Presented by Dr Michael Saerens (University Hospital Ghent, Belgium)
For his discussion of the mini-oral session on head and neck cancer at ESMO 2024, Dr Michael Saerens, medical oncologist at the University Hospital Ghent selected five interesting presentations.
The first two of these presentations focussed on the use of cisplatin at a weekly dose of 40 mg/m2. JCOG1008 is a randomized phase II/III trial comparing cisplatin at a weekly dose of 40 mg/m2 to a three-weekly dose of 100 mg/m2 both in combination with radiotherapy (RT, 66 Gy over 33 fractions) in post-operative high-risk squamous cell carcinoma of the head and neck (SCCHN).1 The final analysis of this trial (median follow-up: 5.6 years) confirmed non-inferiority for the weekly 40 mg/m2 dose, with a 5-year overall survival (OS) rate of 71.2% as compared to 58.7% with the three-weekly 100 mg/m2 dose (HR[95%CI]: 0.76[0.52-1.12]).1 Furthermore, final results of the RADIO trial showed that a weekly dose of 40 mg/m2 cisplatin came with a significantly lower incidence of grade ≥2 ototoxicity than the 3-weekly 100 mg/m2 dose.2 In this trial, grade ≥2 hearing impairment at 1 year was observed in 64.0% of patients treated with the 3-weekly dose as compared to 40.8% with the weekly regimen (HR[95%CI]: 0.39[0.17-0.87]; p=0.027).2
The mini-oral session also featured the final results of the randomized phase III GORTEC 2017-01 REACH trial. In this study, the combination of avelumab, cetuximab and RT followed by 12 months of avelumab maintenance therapy was compared to standard of care treatment for patients with locally advanced SCCHN (IMRT 70Gy over 6.5 weeks in combination with cisplatin [fit] or cetuximab [unfit]).3 The study did not reveal a significant benefit in PFS, distant recurrence free survival or OS for the avelumab-containing regimen. Furthermore, the addition of avelumab added substantial toxicity to the regimen.3 For Dr Saerens, these negative data fuel the ongoing discussion on the optimal combination of immunotherapy and radiotherapy in the treatment of HNC.
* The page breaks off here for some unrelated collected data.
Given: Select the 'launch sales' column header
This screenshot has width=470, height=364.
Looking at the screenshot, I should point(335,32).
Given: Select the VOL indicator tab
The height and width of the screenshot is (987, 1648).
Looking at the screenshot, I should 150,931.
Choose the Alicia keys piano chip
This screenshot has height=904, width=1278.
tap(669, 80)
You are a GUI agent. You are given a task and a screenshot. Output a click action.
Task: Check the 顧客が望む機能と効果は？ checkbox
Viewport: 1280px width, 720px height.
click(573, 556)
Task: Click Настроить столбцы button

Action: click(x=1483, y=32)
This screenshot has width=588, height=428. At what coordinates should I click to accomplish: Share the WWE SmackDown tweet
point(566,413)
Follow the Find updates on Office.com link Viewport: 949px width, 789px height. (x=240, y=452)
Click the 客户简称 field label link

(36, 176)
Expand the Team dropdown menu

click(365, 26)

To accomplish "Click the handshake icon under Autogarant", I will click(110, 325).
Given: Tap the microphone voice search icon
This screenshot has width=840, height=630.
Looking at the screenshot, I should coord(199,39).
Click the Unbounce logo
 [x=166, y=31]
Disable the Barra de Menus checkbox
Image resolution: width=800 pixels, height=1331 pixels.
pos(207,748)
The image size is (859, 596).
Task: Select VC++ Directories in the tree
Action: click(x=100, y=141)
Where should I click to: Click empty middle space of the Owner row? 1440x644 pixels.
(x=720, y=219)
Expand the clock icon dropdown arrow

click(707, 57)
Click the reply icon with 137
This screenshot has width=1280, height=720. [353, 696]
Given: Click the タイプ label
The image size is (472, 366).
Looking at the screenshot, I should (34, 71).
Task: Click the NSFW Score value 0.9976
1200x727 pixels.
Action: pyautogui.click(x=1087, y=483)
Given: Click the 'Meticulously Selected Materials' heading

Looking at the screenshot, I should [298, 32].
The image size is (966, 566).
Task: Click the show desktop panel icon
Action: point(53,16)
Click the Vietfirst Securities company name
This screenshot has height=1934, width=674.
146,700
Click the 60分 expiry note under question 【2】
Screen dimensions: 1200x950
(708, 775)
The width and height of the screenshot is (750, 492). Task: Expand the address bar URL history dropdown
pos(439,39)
In a randomized, double-blind phase II study, the combination of pembrolizumab with the NOX4 inhibitor setanaxib was compared to pembrolizumab alone in patients with recurrent or metastatic SCCHN. No difference was seen between both treatment arms in terms of the percentage change in tumor size (primary endpoint, -7,88 vs. -12.93). However, the study did show a significant and clinically meaningful improvement in PFS (HR[95%C]: 0.58[0.38-0.89]) and OS (HR[95%C%]: 0.45[0.24-0.85]) vs. 58%) with the addition of setanaxib. Interestingly, the combination with setanaxib also led to a significant increase in CD8+ tumor infiltrating lymphocytes (TILs) in the tumor tissue.4 As such, these data support further investigation of this agent in patients with head and neck cancer (HNC).
A final abstract that was selected by Dr Saerens evaluated whether epigenetic therapy with a low-dose DNA methyltransferase inhibitor (5’azacytidine) could change the microenvironment of anti-PD1 refractory HNC to resensitize these tumors to immunotherapy.5 While the study did show that low-dose 5’azacytidine increased the IFN-ɣ signature in tumors and increased the expression of PD-L1 expression, these changes in the tumor microenvironment did not lead to treatment responses to the combination of 5’azacytidine in combination with fixed doses of durvalumab and tremelimumab.